People v. Sosa

Judgment, Supreme Court, Bronx County (Harold Silverman, J.), rendered March 11, 1987, convicting defendant, after a jury trial, of rape in the third degree (Penal Law § 130.25 [2]), and sentencing him to five years’ probation, unanimously reversed, on the law, and the matter remanded for a new trial.

Defendant was indicted in March 1986 for the crimes of rape in the first degree, rape in the second degree, and incest, which crimes allegedly occurred in November 1985. Complainant, the 14-year-old daughter of defendant’s half sister, reported the alleged acts upon learning that she was pregnant in March 1986. Prior to the submission of the case to the jury, the court dismissed the charge of incest. Defendant was found guilty of statutory rape and acquitted of forcible rape.
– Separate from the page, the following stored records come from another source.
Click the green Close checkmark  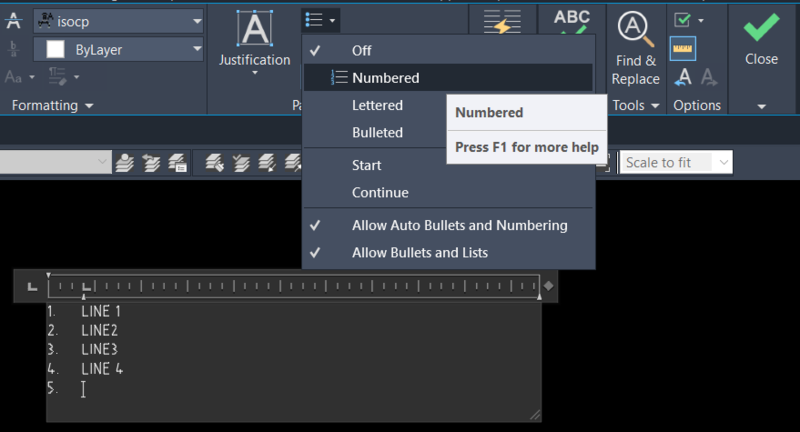[x=761, y=27]
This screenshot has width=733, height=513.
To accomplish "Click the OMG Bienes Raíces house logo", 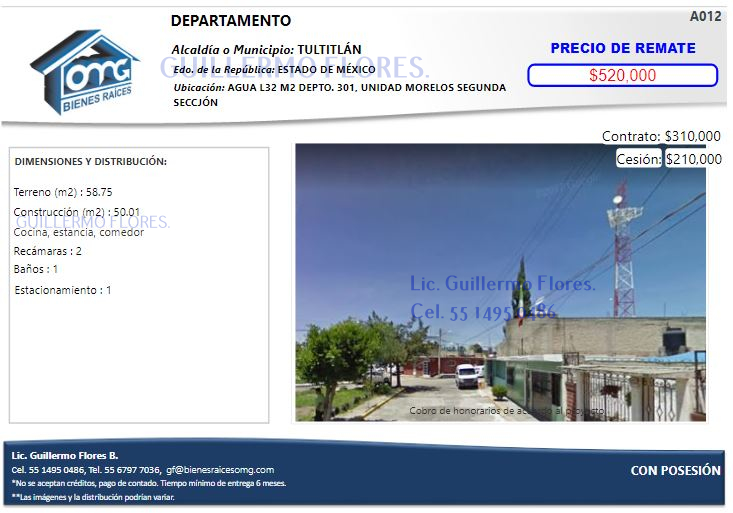I will (86, 72).
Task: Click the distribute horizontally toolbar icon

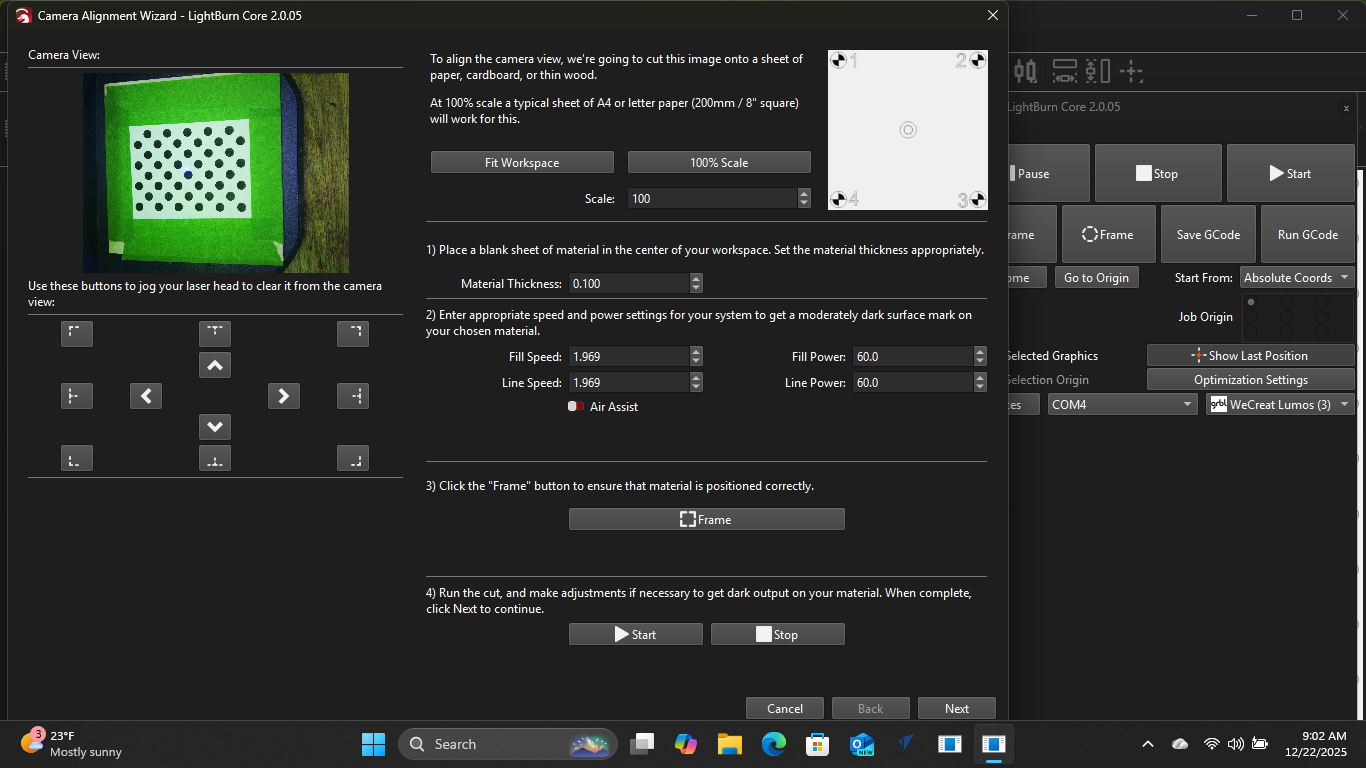Action: 1065,70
Complainant testified, in pertinent part, that she had stayed overnight in defendant’s apartment following a family gathering held there on Thanksgiving Day, November 28, 1985. According to her testimony, complainant was asleep on the living room couch at 4:00 or 5:00 a.m., when defendant left the bedroom he shared with his wife, entered the living room, and forcibly engaged in sexual intercourse with her.
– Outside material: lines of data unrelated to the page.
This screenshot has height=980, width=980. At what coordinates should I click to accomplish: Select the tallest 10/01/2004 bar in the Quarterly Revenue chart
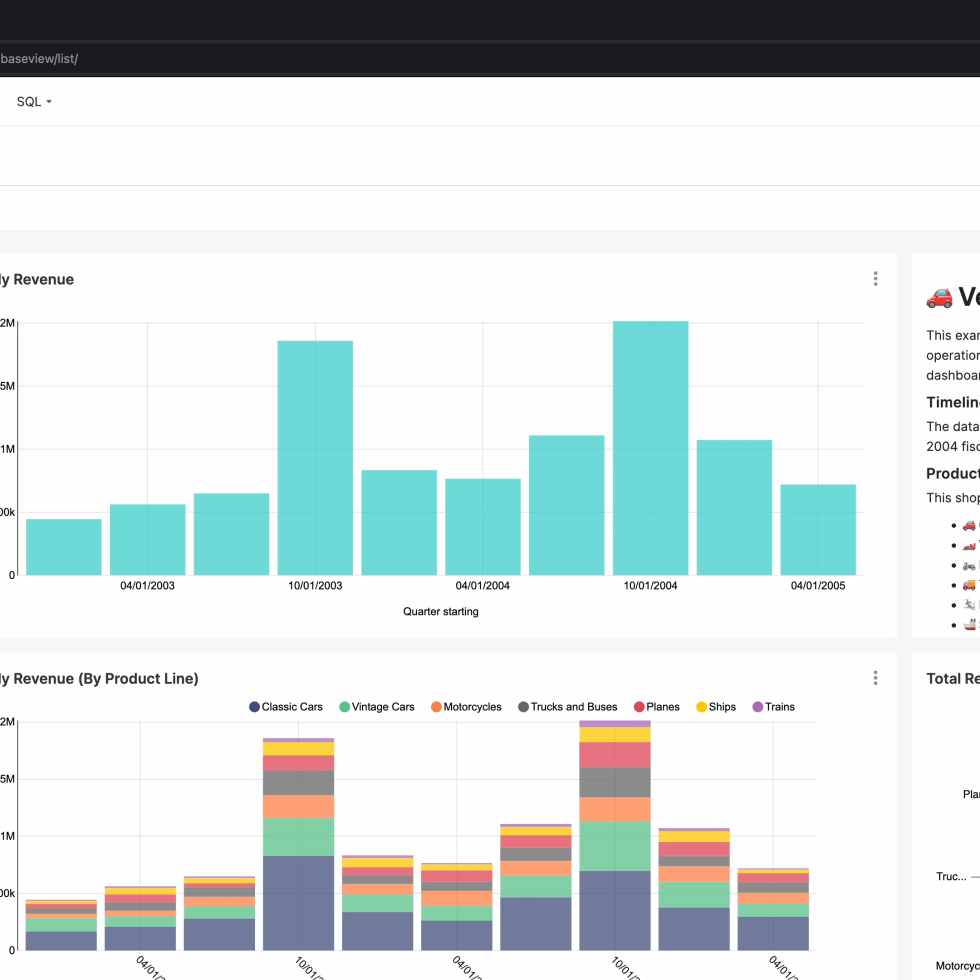point(650,448)
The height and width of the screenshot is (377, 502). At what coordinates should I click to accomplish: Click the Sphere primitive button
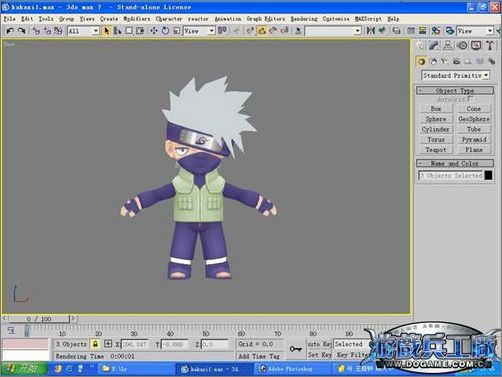click(x=436, y=119)
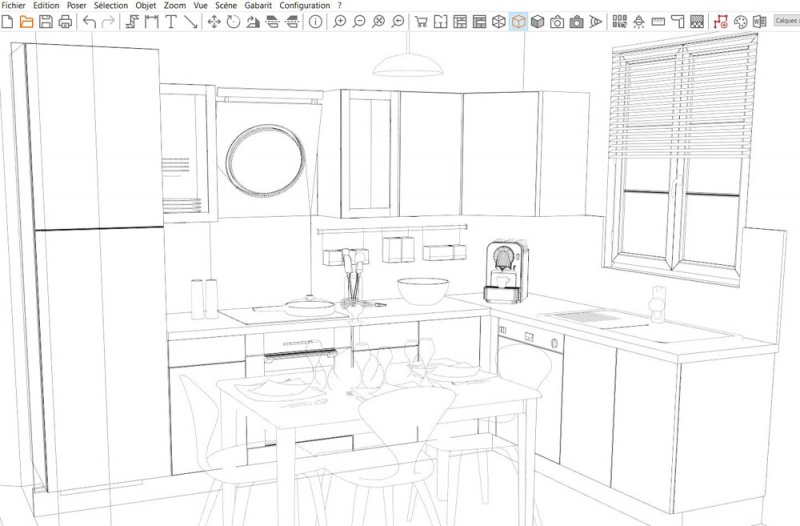Click the Rotate object circular arrow icon

(233, 21)

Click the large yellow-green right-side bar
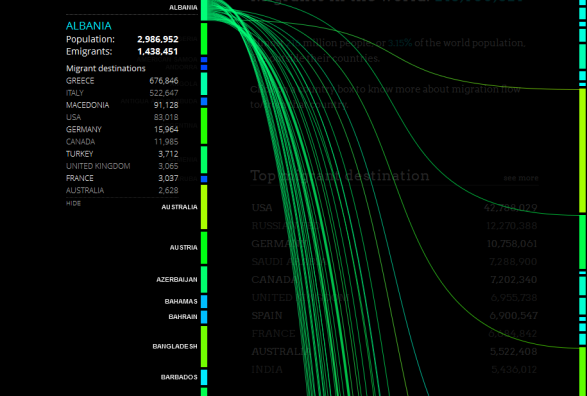tap(583, 150)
During her testimony, complainant was permitted to tell *307the jury, over defense objections, that defendant had previously raped her on his birthday in 1984, and that she had never told anyone about it because he had threatened to kill her if she did so. In its instructions to the jury, the trial court charged that evidence of the prior rape had been introduced for the sole purpose of showing why the complainant "did not make an immediate outcry after the incident or waited until sometime in March of 1986 to make a disclosure of this particular act of November ’85.”

It is well settled that evidence of uncharged crimes, generally excluded because of the "human tendency more readily 'to believe in the guilt of an accused person when it is known or suspected that he has previously committed a similar crime’ ”, may be admitted when it is probative of a material issue relating to the crime charged (People v Ventimiglia, 52 NY2d 350, 359, quoting People v Molineux, 168 NY 264, 313), but only if its probative value outweighs its potential prejudice. (People v Allweiss, 48 NY2d 40, 47.) Thus, where "evidence is actually of slight value when compared to the possible prejudice to the accused, it should not be admitted, even though it might technically relate to some fact to be proven”. (Supra, at 47.)

Applying these principles to the case at bar, we conclude that the prejudicial impact of the testimony regarding defendant’s alleged rape of the complainant in 1984 was so substantial as to overcome any probative value that it may have offered regarding complainant’s failure to make an immediate outcry. Indeed, such evidence was superfluous in light of the complainant’s testimony that she had not immediately reported the 1985 rape, which was the subject of the trial, because during its commission defendant had threatened that he would kill her if she told her mother. Nor would "[h]cr allegations concerning defendant’s prior actions * * * render her testimony pertaining to the charged crime more trustworthy [since] a witness cannot buttress her own testimony by making further unsubstantiated accusations”. (People v Lewis, 69 NY2d 321, 328.)

For these reasons, it was error for the trial court to have permitted the testimony of the alleged prior rape, and the judgment is accordingly reversed and the matter remanded for a new trial. Concur — Kupferman, J. P., Sullivan, Kassal, Ellerin and Smith, JJ.